- [Instructions to follow]: Reproduce the items verbatim, starting at the line containing "At what coordinates" and continuing through the end of the items.

- [Data for processing]:
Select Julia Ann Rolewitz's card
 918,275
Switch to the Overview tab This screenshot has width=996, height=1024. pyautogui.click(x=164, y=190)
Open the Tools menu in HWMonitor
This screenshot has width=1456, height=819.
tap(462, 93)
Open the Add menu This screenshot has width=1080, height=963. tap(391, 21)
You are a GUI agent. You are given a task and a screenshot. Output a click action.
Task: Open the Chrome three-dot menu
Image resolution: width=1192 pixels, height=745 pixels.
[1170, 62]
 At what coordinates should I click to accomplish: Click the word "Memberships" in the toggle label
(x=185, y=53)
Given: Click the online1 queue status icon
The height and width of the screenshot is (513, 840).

- [Exercise solution]:
 At what coordinates should I click to accomplish: Click the word "Memberships" in the toggle label
(x=185, y=53)
Given: Click the online1 queue status icon
The height and width of the screenshot is (513, 840).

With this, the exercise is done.